My understanding of this passage, in conjunction with the above remarks and the list of points made by Newmahr, is that the public, community, spaces are not primarily sexual, even for those whose connection with SM is very much on a sexual level.
Newmahr also notes that:
It is of course likely that SM differs, to some extent, by community. Much of the recent work on SM has been conducted in the UK. It is possible that British SM is unequivocally about sex, and that, in turn, British participants are disavowing this.
Certainly, I know that at the club I have attended, there was an upstairs "private" area where explicitly sexual activities were permitted, and it was not that private. Nevertheless, the less-sexual nature of public "community spaces" is valid, and I think all the strands that Newmahr identifies are present in UK BDSM as well (though possibly in different proportions when compared to the Caeden scene).
Where does that leave us with the dichotomy presented by Newmahr's own words?
Newmahr concludes this section of the chapter thus:
In part, then, this is an issue of narrative and meaning-making. The extent to which SM participants understand their experiences as sex or not as sex is important, as are the social contexts in which they come to make these meanings.

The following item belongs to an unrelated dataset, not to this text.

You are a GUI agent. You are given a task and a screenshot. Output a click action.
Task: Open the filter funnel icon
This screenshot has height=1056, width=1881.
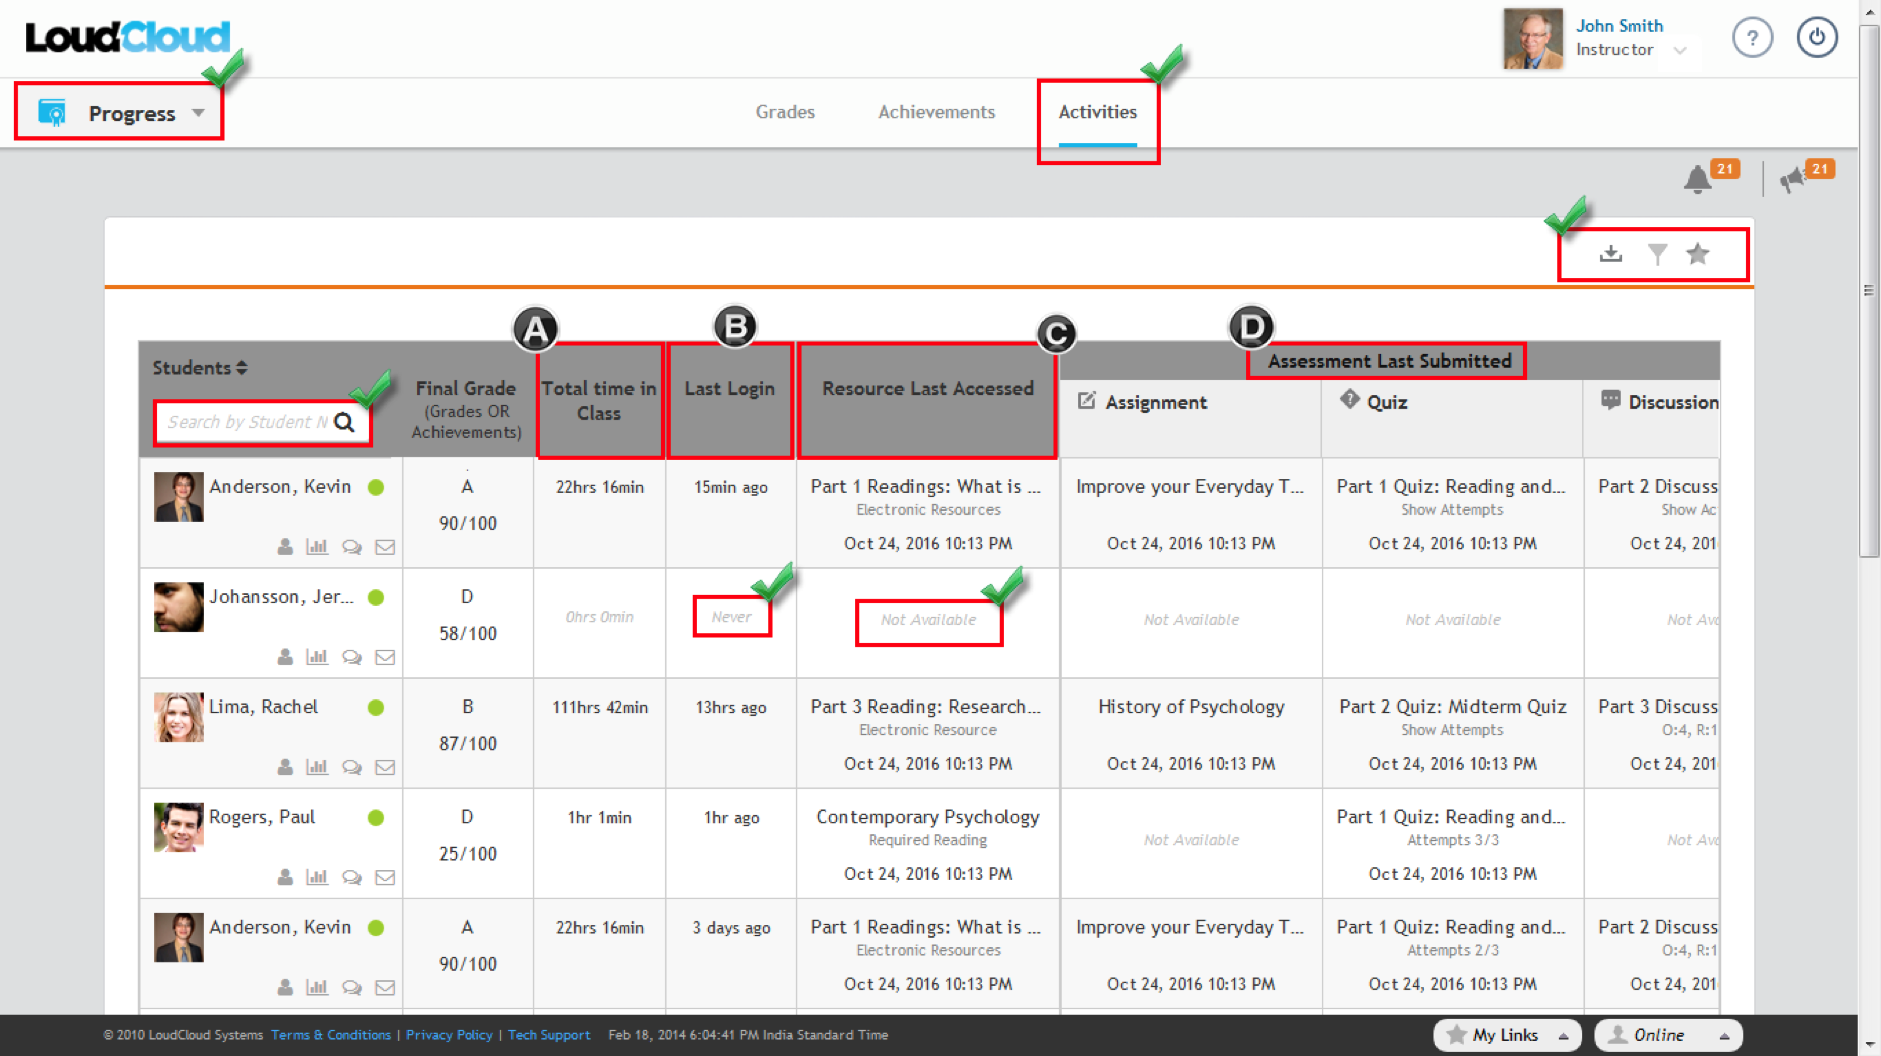[1657, 254]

These questions cannot be adequately addressed outside an understanding of what it is SM participants actually do during SM play.
Out of which, we may be tempted to suggest that after considering "what it is SM participants actually do during SM play", Newmahr concludes that it is always "sexually relevant", even though it may not be understood as sexual by the participants. I am cautious to make that assumption, though.
Perhaps more useful are these elements from Chapter 6:
Physically and psychologically, SM differs from conventional sexual experience, leaving participants grappling for language
and
If desire feels sexual - that is, it manifests itself in bodily understandings, such that one can "feel" it in one's body, but the site is not in genitalia (or other "erogenous zones"), what do we call this?
At first, this seems to be restating the question. But in fact, it makes sense of how it is possible for something to be "sexually relevant" and yet not be understood by the person experiencing it as being a part of "sex". The understanding of BDSM as a physical desire on a par with sexual desire but not sited in erogenous zones, also makes sense of the understanding that, "SM was neither a precursor to conventional sexual activity, nor a replacement for it, but an end unto itself."
Because it is like a sexual pleasure but something different as well, it can be understood as its own kind of thing - "an end unto itself".
And that is certainly a conclusion with which I can identify from personal experience, even as I also identify as someone for whom BDSM is very strongly sexual a lot of the time. There are also plenty of times when it also isn't, but just "its own kind of thing".